Para minha grata surpresa, estava tudo lá. Bolinhas de Natal que eu reconhecia dentro das memórias da minha infância. Os enfeites que meus pais compraram quando viajaram para os Estados Unidos, em 1981. Sininhos que eu tinha comprado quando ainda era solteira e morava com meus pais. Tudo em perfeito estado, aguardando dentro da caixa para fazer parte de um Natal feliz outra vez.
Coloquei todos os enfeites, novos e antigos, na árvore de Natal. Pedi ao meu marido que fizesse as honras, colocando a estrela no topo da árvore. Olhei de longe, olhei de perto, deixei as lágrimas rolarem de emoção quando as luzes foram acesas.
Fiquei horas na cozinha, fiz muita comida, arrumei tudo, recebi a família e tive o Natal que esperava. Cantei, chorei e, principalmente, sorri muito. Foi um Natal como eu queria fazer acontecer.

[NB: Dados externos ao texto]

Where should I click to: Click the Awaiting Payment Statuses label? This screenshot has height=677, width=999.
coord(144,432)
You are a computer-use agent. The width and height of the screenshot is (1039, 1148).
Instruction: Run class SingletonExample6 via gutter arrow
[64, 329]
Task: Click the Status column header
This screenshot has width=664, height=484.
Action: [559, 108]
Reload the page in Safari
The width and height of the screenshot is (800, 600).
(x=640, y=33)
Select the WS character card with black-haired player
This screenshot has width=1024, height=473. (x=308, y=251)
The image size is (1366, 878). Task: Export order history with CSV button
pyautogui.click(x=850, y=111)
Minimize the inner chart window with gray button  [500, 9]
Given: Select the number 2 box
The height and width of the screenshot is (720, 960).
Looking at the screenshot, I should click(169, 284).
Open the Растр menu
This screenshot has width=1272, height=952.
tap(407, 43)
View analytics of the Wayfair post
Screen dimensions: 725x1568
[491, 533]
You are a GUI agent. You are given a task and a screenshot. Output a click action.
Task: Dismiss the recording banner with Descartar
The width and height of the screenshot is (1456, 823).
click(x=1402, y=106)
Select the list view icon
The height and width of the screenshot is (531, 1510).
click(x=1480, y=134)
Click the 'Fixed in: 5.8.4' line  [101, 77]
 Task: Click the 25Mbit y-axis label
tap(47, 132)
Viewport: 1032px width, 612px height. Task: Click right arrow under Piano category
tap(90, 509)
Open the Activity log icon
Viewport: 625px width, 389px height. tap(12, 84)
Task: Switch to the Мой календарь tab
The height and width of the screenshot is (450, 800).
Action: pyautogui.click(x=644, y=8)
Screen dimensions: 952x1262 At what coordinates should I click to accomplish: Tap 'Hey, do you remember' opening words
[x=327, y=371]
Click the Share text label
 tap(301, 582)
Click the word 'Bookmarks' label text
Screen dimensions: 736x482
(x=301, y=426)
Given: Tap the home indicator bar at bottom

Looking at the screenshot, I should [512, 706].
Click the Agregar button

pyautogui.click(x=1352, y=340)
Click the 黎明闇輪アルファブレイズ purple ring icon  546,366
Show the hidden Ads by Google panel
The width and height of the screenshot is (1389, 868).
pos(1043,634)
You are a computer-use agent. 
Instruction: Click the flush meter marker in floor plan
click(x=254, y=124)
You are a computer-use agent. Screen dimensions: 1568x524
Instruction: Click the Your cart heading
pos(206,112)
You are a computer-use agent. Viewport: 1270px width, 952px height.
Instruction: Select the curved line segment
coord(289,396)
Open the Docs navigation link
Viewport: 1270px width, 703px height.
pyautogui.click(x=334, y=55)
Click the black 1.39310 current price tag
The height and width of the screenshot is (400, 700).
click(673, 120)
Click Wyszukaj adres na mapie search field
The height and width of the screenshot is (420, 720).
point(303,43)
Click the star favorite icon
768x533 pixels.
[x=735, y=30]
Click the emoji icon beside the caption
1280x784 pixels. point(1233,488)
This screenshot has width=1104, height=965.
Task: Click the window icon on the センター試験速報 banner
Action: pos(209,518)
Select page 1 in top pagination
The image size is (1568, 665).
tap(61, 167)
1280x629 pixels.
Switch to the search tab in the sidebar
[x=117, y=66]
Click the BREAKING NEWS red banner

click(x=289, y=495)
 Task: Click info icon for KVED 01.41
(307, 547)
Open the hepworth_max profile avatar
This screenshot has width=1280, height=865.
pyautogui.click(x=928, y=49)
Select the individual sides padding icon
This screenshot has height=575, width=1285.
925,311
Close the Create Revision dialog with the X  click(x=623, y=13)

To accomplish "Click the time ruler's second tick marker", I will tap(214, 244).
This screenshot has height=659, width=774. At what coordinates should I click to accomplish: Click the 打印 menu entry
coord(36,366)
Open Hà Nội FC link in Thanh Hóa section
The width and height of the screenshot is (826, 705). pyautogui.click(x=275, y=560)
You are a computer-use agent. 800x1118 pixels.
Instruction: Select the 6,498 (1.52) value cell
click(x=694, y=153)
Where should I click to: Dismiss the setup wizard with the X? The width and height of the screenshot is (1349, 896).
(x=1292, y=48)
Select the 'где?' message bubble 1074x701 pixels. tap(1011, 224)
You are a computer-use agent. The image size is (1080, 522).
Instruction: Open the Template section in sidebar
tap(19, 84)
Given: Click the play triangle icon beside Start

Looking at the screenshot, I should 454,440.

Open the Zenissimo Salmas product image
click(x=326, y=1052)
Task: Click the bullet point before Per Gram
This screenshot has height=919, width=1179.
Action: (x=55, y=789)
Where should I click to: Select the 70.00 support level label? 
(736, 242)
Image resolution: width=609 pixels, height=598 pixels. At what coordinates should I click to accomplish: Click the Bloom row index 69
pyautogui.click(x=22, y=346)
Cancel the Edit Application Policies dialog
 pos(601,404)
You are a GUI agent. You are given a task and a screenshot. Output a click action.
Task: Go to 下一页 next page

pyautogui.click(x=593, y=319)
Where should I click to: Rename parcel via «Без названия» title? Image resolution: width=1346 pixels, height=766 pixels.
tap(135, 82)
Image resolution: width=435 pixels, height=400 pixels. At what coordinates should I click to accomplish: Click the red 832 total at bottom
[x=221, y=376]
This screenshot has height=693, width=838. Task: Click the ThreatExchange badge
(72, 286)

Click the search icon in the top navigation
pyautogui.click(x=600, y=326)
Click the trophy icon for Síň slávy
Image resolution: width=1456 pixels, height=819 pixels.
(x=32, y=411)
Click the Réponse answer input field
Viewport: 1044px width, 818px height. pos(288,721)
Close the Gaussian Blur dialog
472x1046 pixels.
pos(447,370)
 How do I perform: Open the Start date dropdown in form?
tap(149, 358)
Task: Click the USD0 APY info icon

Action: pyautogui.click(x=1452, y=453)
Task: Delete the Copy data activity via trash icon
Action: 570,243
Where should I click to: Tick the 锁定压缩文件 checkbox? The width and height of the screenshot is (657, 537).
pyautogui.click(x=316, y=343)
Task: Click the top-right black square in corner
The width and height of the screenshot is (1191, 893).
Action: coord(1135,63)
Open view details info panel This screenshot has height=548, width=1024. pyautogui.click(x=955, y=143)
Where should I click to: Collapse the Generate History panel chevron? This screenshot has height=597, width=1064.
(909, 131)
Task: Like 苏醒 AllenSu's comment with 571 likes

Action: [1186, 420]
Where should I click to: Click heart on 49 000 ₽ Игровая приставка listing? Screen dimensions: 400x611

Hoje, depois da celebração do Ano Novo, chegou o dia de despir a árvore. Fui tirando enfeite por enfeite e, de repente, me senti como quem colhe frutos. Perguntei pra mim mesma: que frutos são estes? O que estou colhendo aqui?
Eu colho da árvore os frutos de um passado feliz. Eu ponho nas mãos os enfeites que estão imantados de afeto e boas lembranças. Eu retiro cada um com cuidado enquanto tenho uma deliciosa sensação de que me reconheço neles, de que sei quando começaram a fazer parte dos meus natais e de tudo que já vivi. Eu seguro delicadamente os enfeites antigos e sinto o calor das mãos do meu pai, enquanto meus ouvidos insistem em me fazer lembrar do som do piano me dizendo: A Graça infinda ao mundo vem, na Gruta de Belém, na Gruta de Belém!